The effect of thin, thick, and normal corneas on Goldmann intraocular pressure measurements and correction formulae in individual eyes.Ophthalmology 2012; 119(3):443-9O
To evaluate the usefulness of the central corneal thickness (CCT)-based correction formulae for stratified CCT groups, with intraocular pressure (IOP) from the Pascal dynamic contour tonometer (PDCT) as the reference standard.
Retrospective case series.
Two hundred eighty-nine patients attending a specialist glaucoma practice and a mixture of normal subjects and subjects with confirmed glaucomatous optic neuropathy.
Intraocular pressure was measured using PDCT, Goldmann applanation tonometry (GAT), and the Ocular Response Analyzer (ORA; Reichert Corp, Buffalo, NY). The GAT readings were obtained before automated readings and were adjusted for CCT using 4 different correction formulae. Discrepancies between GAT and CCT-corrected GAT readings were evaluated after stratification into thin, intermediate, and thick CCT groups. The IOP measurements from GAT, the ORA, and CCT-adjusted IOP were compared against PDCT IOP measurements using Bland-Altman analysis.
MAIN OUTCOME MEASURES
Mean, 95% limits of agreement, and proportion of patients with IOP difference of 20% or more between PDCT IOP and each of GAT IOP, Goldmann-correlated IOP (IOPg), corneal-compensated IOP (IOPcc), and adjusted IOP using CCT-based correction formulae.

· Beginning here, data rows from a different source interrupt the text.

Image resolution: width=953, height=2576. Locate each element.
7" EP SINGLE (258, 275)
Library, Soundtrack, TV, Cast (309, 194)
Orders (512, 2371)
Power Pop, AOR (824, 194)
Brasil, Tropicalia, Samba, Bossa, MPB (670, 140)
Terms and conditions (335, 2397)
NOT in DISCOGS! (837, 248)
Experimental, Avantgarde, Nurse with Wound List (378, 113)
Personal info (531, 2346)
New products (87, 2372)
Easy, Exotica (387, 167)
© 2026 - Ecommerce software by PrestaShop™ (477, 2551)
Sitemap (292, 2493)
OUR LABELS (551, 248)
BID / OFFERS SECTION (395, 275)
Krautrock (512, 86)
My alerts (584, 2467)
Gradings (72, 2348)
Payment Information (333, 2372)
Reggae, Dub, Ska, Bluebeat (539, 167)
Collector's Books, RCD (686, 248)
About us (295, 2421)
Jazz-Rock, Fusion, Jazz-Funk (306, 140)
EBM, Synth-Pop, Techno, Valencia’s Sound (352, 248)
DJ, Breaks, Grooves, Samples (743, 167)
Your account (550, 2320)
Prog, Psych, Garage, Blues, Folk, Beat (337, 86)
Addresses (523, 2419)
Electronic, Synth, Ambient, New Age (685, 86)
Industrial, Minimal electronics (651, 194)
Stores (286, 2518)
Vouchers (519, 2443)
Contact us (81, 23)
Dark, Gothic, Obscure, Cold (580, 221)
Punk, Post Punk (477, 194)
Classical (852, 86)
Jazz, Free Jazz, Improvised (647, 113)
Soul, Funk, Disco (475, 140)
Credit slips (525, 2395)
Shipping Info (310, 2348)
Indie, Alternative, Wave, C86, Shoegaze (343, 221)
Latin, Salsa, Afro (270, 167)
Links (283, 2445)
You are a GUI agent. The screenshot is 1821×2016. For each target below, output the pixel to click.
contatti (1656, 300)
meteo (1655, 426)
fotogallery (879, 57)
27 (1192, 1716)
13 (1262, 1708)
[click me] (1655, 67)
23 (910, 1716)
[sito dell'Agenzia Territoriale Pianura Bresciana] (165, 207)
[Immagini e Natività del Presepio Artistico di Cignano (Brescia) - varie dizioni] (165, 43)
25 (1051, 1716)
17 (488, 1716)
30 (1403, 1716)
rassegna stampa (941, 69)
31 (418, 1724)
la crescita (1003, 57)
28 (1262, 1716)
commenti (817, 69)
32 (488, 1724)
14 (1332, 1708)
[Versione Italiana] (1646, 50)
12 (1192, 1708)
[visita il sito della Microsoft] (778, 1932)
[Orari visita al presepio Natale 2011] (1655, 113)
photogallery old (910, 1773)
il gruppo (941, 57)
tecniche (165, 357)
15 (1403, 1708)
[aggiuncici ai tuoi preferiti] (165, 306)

Average PDCT IOP values were higher than GAT, IOPg, IOPcc, and CCT-adjusted IOP. The GAT IOP readings demonstrated poor agreement with PDCT IOP (95% limits of agreement, ± 4.7 mmHg); however, IOPg, IOPcc, and adjustment of GAT IOP with CCT-based formulae resulted in even poorer agreement (range of 95% limits of agreement, ± 5.1 to 6.7 mmHg). If PDCT was used as the reference standard, there was a 26% to 39% risk of making an erroneous IOP adjustment of magnitude of 20% or more at all levels of CCT. This risk was greatest in the patients with thicker corneas (CCT, ≥568 μm).
Adjusting IOP using CCT-based formulae resulted in poorer agreement with PDCT IOP when compared with unadjusted G AT IOP. If PDCT is the closest measure we have to intracameral IOP, there is a risk of creating clinically significant error after adjustment of GAT IOP with CCT-based correction formulae, especially in thicker corneas. This study suggests that although CCT may be useful in population analyses, CCT-based correction formulae should not be applied to individuals.